------ Extracted records ------

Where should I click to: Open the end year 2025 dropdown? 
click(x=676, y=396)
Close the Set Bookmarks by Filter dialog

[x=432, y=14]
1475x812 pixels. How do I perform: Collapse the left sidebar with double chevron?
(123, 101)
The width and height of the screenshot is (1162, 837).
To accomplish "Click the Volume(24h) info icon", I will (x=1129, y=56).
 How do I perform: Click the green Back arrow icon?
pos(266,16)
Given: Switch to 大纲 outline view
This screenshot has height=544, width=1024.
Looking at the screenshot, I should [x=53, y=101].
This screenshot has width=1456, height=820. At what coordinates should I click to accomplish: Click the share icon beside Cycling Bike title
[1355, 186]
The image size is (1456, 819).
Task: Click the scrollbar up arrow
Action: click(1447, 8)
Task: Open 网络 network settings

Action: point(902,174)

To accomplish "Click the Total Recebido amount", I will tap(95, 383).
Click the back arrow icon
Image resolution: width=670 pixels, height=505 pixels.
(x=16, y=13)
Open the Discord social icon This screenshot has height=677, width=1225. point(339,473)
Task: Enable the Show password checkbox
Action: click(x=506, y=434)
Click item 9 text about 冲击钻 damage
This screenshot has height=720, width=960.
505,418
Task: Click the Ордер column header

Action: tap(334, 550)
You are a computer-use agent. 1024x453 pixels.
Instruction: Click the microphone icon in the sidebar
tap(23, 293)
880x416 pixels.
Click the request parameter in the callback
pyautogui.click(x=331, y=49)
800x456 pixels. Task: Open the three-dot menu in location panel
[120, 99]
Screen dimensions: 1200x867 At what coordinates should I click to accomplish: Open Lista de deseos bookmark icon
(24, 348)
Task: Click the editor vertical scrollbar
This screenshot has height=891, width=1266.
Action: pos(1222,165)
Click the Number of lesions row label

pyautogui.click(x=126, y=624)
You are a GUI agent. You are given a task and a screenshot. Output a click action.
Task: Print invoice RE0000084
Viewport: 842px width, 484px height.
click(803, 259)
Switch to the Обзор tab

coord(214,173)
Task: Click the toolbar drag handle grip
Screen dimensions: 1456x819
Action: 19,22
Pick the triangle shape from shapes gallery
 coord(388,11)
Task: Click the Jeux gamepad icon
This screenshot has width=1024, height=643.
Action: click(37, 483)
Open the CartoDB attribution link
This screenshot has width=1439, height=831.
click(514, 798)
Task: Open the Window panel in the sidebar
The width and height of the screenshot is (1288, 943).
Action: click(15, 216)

------

The problem:
Rewrite the data above, substituting "side panel" for every "sidebar" and leaving everything else unchanged.

Complete response:
Where should I click to: Open the end year 2025 dropdown? 
click(x=676, y=396)
Close the Set Bookmarks by Filter dialog

[x=432, y=14]
1475x812 pixels. How do I perform: Collapse the left side panel with double chevron?
(123, 101)
The width and height of the screenshot is (1162, 837).
To accomplish "Click the Volume(24h) info icon", I will (x=1129, y=56).
 How do I perform: Click the green Back arrow icon?
pos(266,16)
Given: Switch to 大纲 outline view
This screenshot has height=544, width=1024.
Looking at the screenshot, I should [x=53, y=101].
This screenshot has width=1456, height=820. At what coordinates should I click to accomplish: Click the share icon beside Cycling Bike title
[1355, 186]
The image size is (1456, 819).
Task: Click the scrollbar up arrow
Action: click(1447, 8)
Task: Open 网络 network settings

Action: point(902,174)

To accomplish "Click the Total Recebido amount", I will tap(95, 383).
Click the back arrow icon
Image resolution: width=670 pixels, height=505 pixels.
(x=16, y=13)
Open the Discord social icon This screenshot has height=677, width=1225. point(339,473)
Task: Enable the Show password checkbox
Action: click(x=506, y=434)
Click item 9 text about 冲击钻 damage
This screenshot has height=720, width=960.
505,418
Task: Click the Ордер column header

Action: tap(334, 550)
You are a computer-use agent. 1024x453 pixels.
Instruction: Click the microphone icon in the side panel
tap(23, 293)
880x416 pixels.
Click the request parameter in the callback
pyautogui.click(x=331, y=49)
800x456 pixels. Task: Open the three-dot menu in location panel
[120, 99]
Screen dimensions: 1200x867 At what coordinates should I click to accomplish: Open Lista de deseos bookmark icon
(24, 348)
Task: Click the editor vertical scrollbar
This screenshot has height=891, width=1266.
Action: pos(1222,165)
Click the Number of lesions row label

pyautogui.click(x=126, y=624)
You are a GUI agent. You are given a task and a screenshot. Output a click action.
Task: Print invoice RE0000084
Viewport: 842px width, 484px height.
click(803, 259)
Switch to the Обзор tab

coord(214,173)
Task: Click the toolbar drag handle grip
Screen dimensions: 1456x819
Action: 19,22
Pick the triangle shape from shapes gallery
 coord(388,11)
Task: Click the Jeux gamepad icon
This screenshot has width=1024, height=643.
Action: click(37, 483)
Open the CartoDB attribution link
This screenshot has width=1439, height=831.
click(514, 798)
Task: Open the Window panel in the side panel
The width and height of the screenshot is (1288, 943).
Action: click(15, 216)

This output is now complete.